シルファムはちょっと身構えた様子で私の頭の上に乗った。
「あ、あの、ええと……。精霊が」
「は?」
「精霊が、たぶん、助けに来てくれた……んだと思います」
『思うじゃなくて、そうなのー!』
まるで自分の存在をアピールするように、お父様の机上でばらついていた書類を風の力で綺麗にまとめる。
さらに、室内の全員が風を感じたようで、それぞれに驚きの声をあげていた。
「つまり、アニーは守るがピエロはその範疇ではないと?」
「はい、精霊は基本的に、人間同士の争いにおいてどちらかに与することはありません。ピエロを守ることはバウド家側につくことになるので難しいかもしれないと」
正確にはピエロを積極的に守るなら相手方の命も保証する必要があって、結局手が出せなくなるということなのだけど。
何をおいても巫女は守る。そのために敵対する何かを排除することはあるかもしれない。仮に、ピエロが中東の少年兵よろしく武器を持たされて私に突っ込んで来たら、彼は躊躇なく排除されるだろう。
そして「排除」には死も含まれる。
「お嬢様をお守りするための全てのリソースをピエロに割けるのなら、我々も動きやすいと言えるかもしれません」
トリスタンが言う。
本来的な影はバウド家に3人しかいないけれど、日常の護衛と兼任して影の補佐的なことをしている侍従も複数いる。
影がCIAなら兼任者はFBIみたいなものかしら? ……違うか。
「アニーに影をつけなくていいのか?」
「ええ、精霊がいるので私は大丈夫です」
「しかし……」
お父様は、娘に守りをつけなくていい、という判断をどうしてもくだせずにいるようで煮え切らない。
エルモも同じ気持ちなのか、困ったように眉を下げるばかりだ。姿の見えない胡散臭い存在に、娘の命を預けろと言われてすぐに頷ける親もいないだろうとは思うけれど。
このままでは埒が明かない気もする。
「では、見ててください、お父様。シルファム、お願い。……トリスタン、来て」
私が立ち上がってみんなから少し離れると、トリスタンは合図もなく不意に、音もさせずに眼前に現れ、そして瞬く間に消えた。

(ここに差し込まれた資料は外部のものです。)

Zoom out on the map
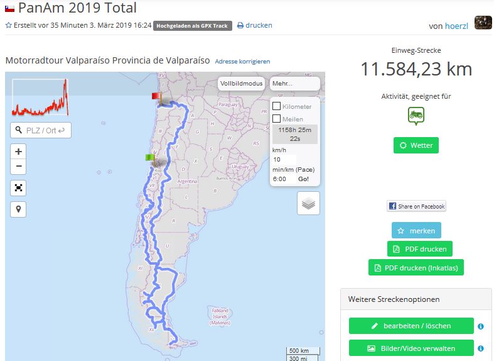click(x=19, y=167)
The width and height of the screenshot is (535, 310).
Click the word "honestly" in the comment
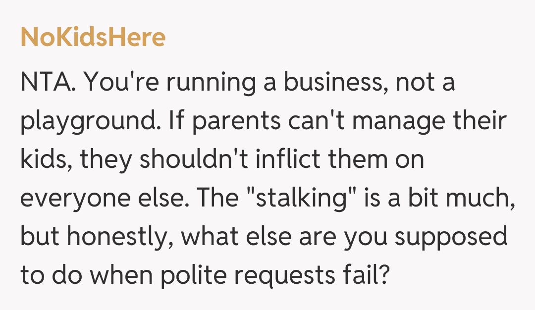point(118,237)
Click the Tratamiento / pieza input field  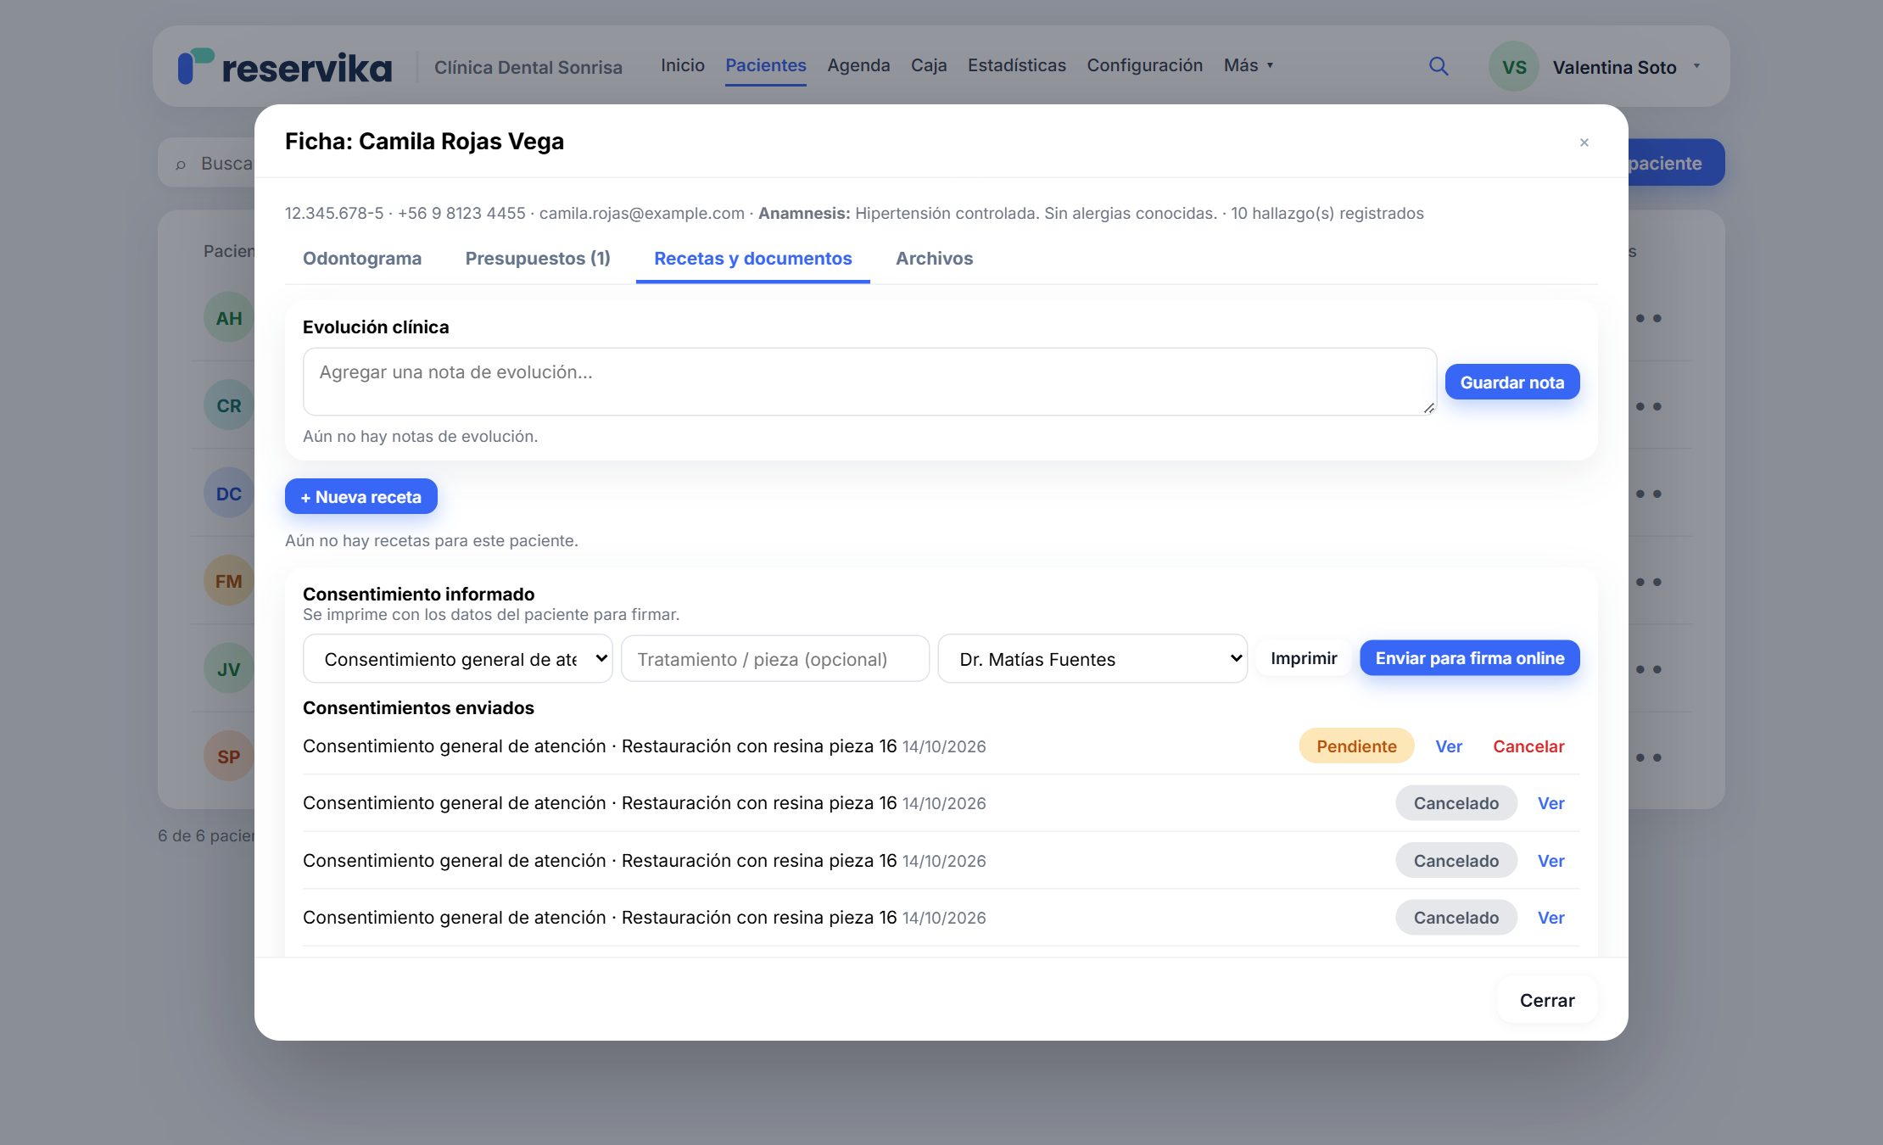click(x=774, y=659)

彼はまるで薙ぎ払われたかのように、横の壁に打ち付けられ、どうにか立ち上がるも苦し気に咳込んでいる。一連の出来事が早すぎて、何が起こったのか正しく理解できた人はいない。
「今のは一体……」
「シルファム、ちょっと強すぎない? トリスタン、大丈夫?」
「ええ、十分手加減してもらえています」
『そうだよー、壁にもぶつけてないんだから! その分少し息苦しくさせちゃったけど』
トリスタンが私に不意打ちで攻撃を仕掛け、それを精霊が守ったようだという事実にみんなが気づくまでに、おおよそ時計の秒針が2周するほどの時間が必要だった。
けれども、その驚きはずっと乾かなかったお母様の涙を止めるだけの効果はあったみたい。
助けに来てくれたのはシルちゃんでしたね。
しかも思いのほか強い! さすが精霊。